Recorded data
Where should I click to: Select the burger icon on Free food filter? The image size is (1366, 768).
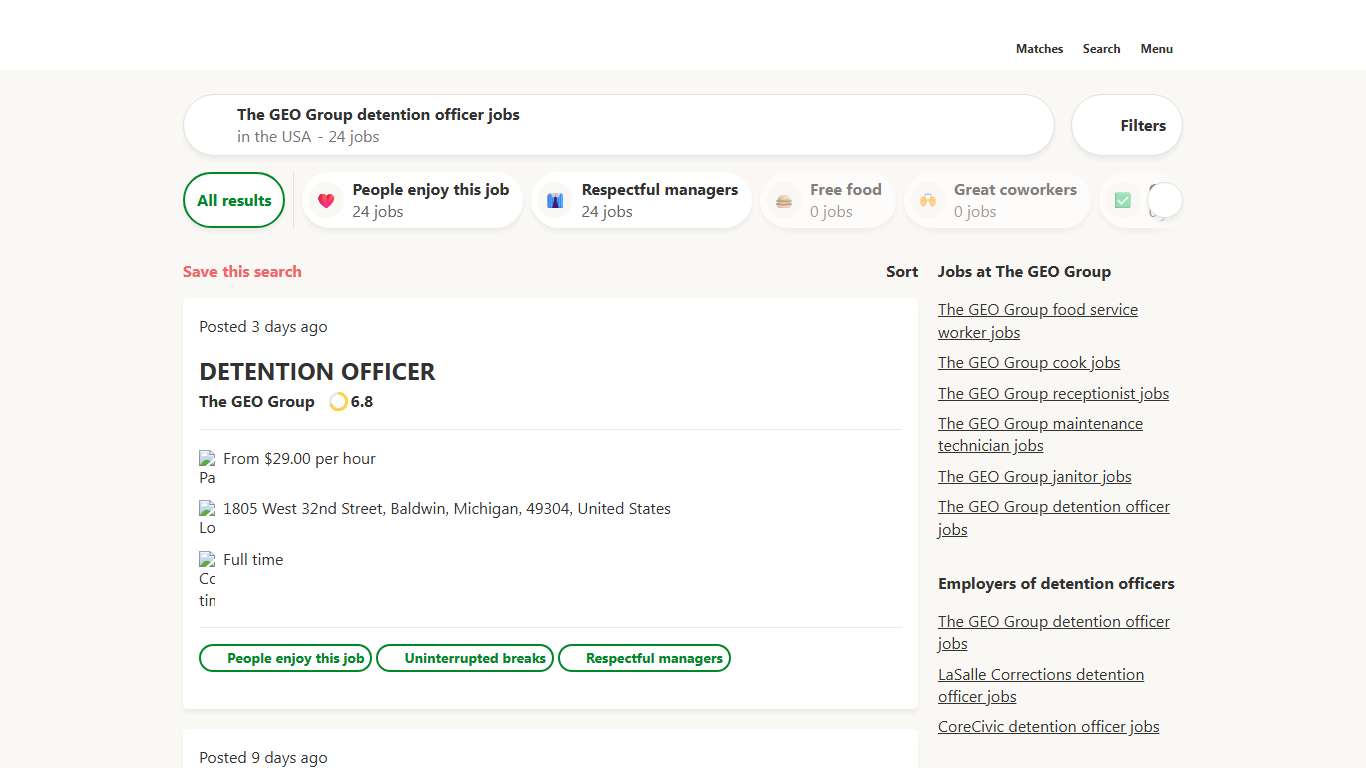[784, 200]
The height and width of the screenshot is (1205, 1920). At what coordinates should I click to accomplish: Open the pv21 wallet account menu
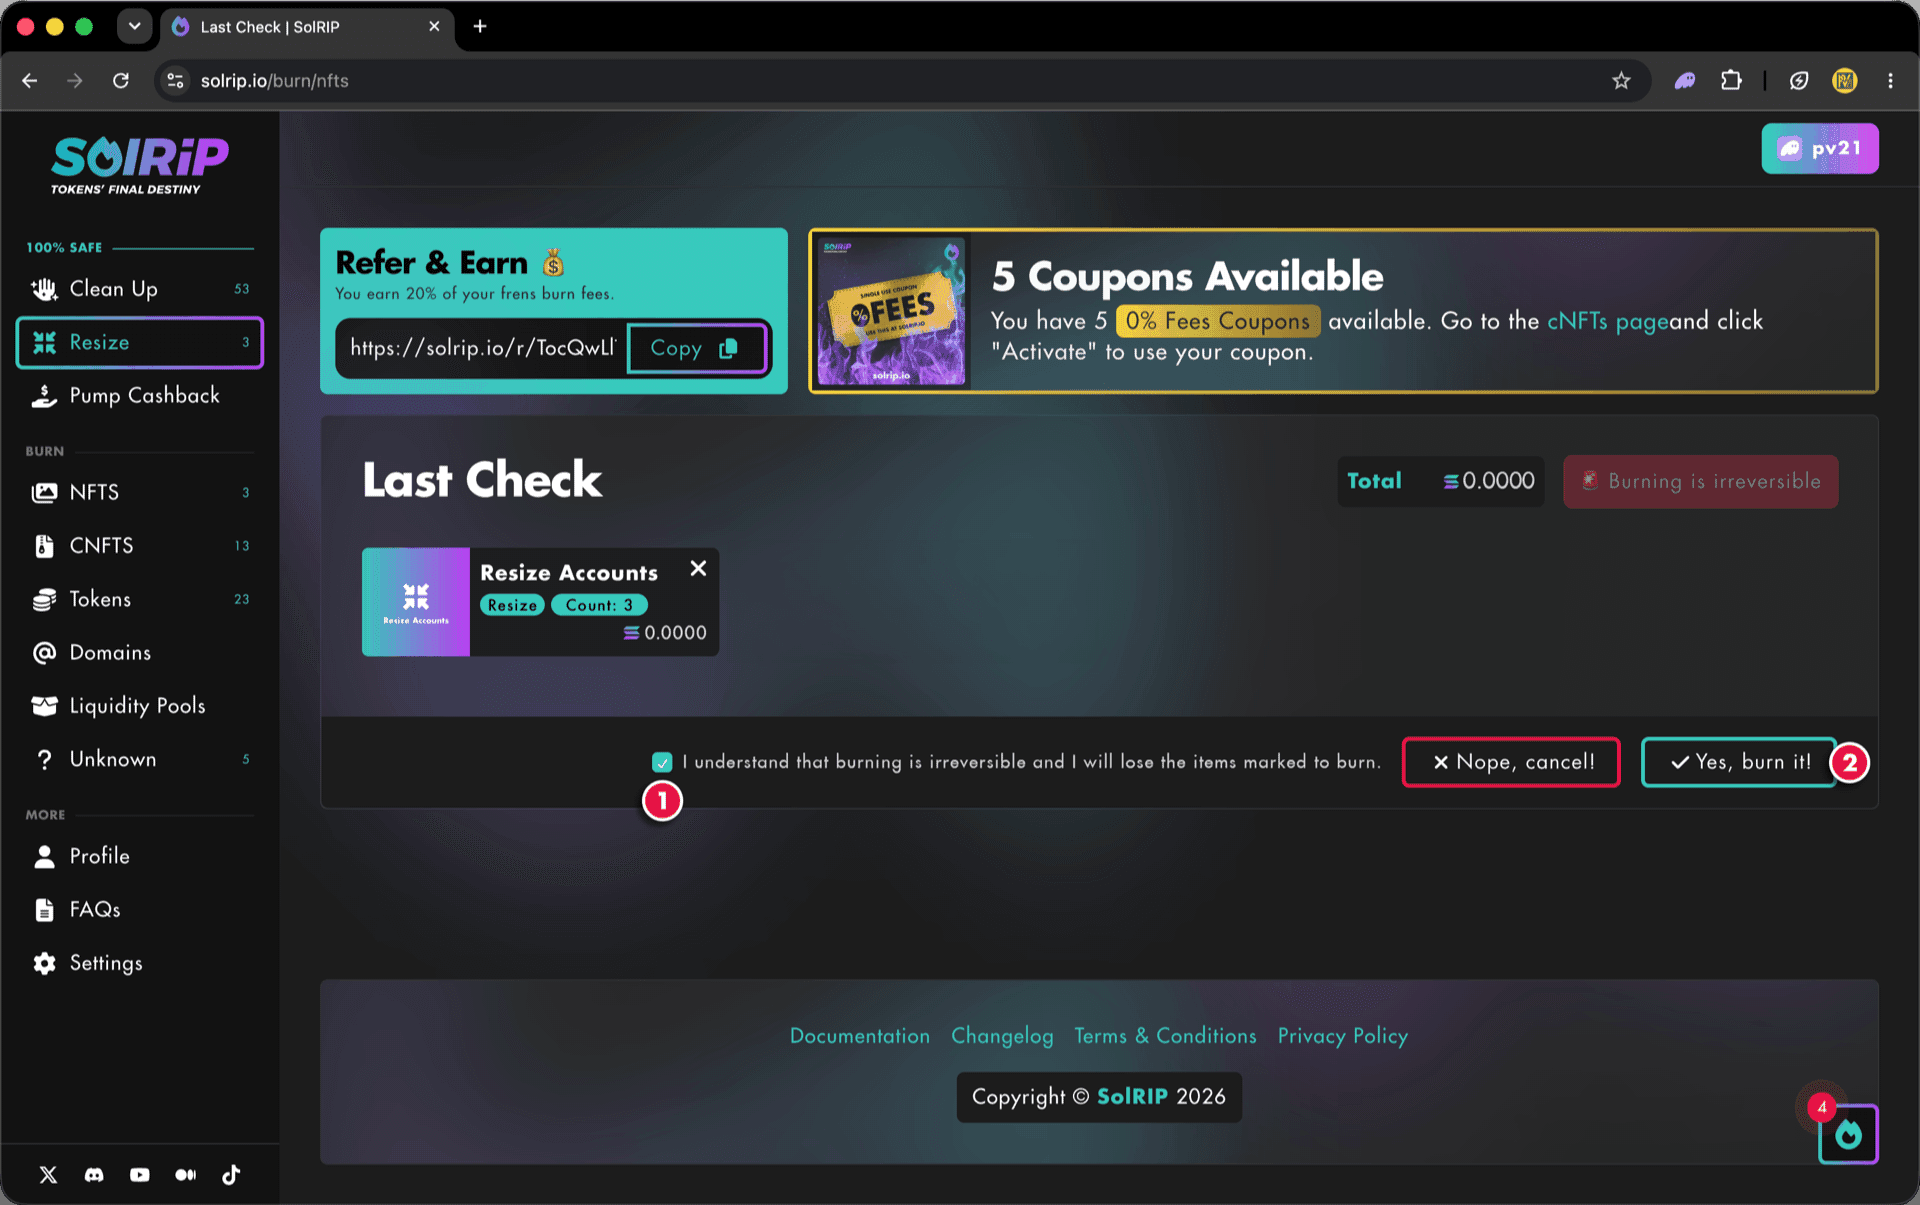coord(1820,149)
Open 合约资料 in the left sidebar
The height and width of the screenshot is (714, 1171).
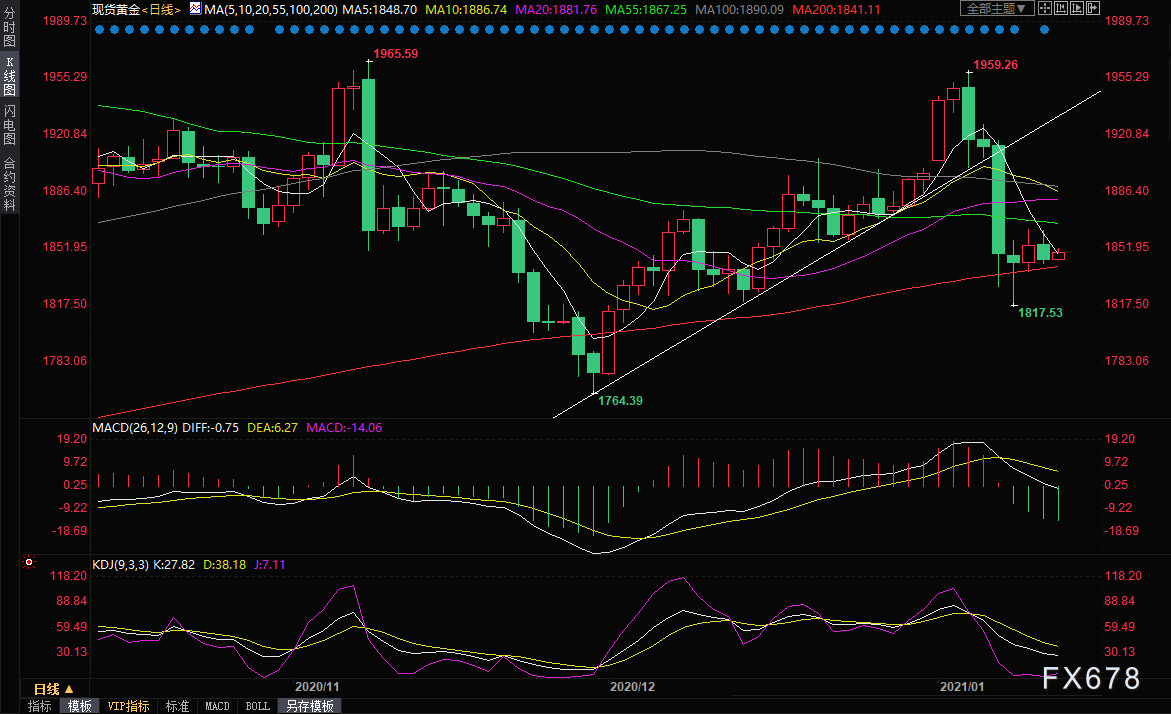click(9, 183)
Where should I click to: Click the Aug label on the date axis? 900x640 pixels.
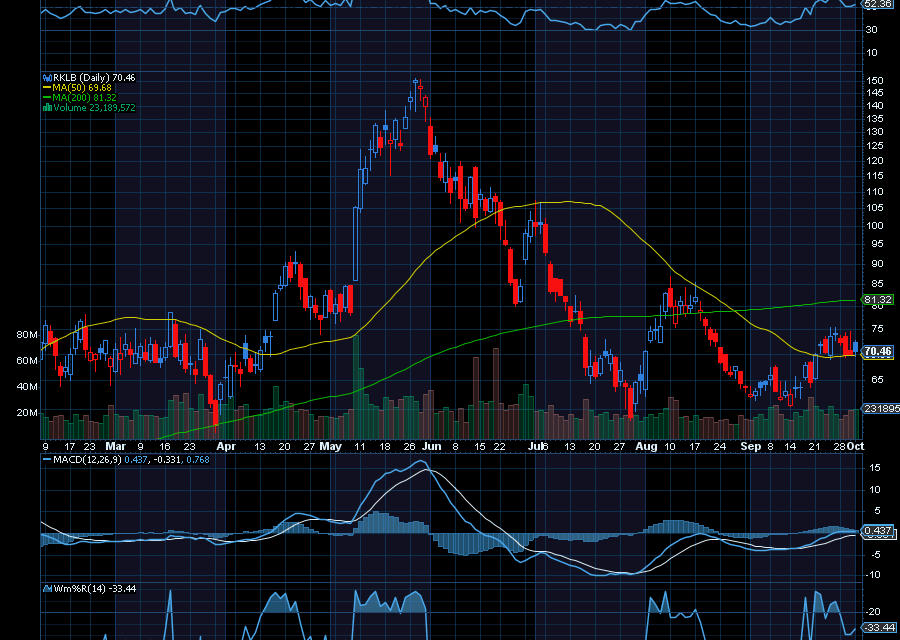pyautogui.click(x=646, y=446)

**DIRECTIONS:** Update the records above by replacing every "screenshot" with "page image", keeping everything else the same. Leave the pictures out of your answer.

**COMPLETE ANSWER:**
Where should I click to: Select the burger icon on Free food filter? The image size is (1366, 768).
[784, 200]
The height and width of the page image is (1205, 1920). At what coordinates should I click to accomplish: Open the pv21 wallet account menu
coord(1820,149)
Open 合约资料 in the left sidebar
The height and width of the page image is (714, 1171).
click(9, 183)
Where should I click to: Click the Aug label on the date axis? 900x640 pixels.
pyautogui.click(x=646, y=446)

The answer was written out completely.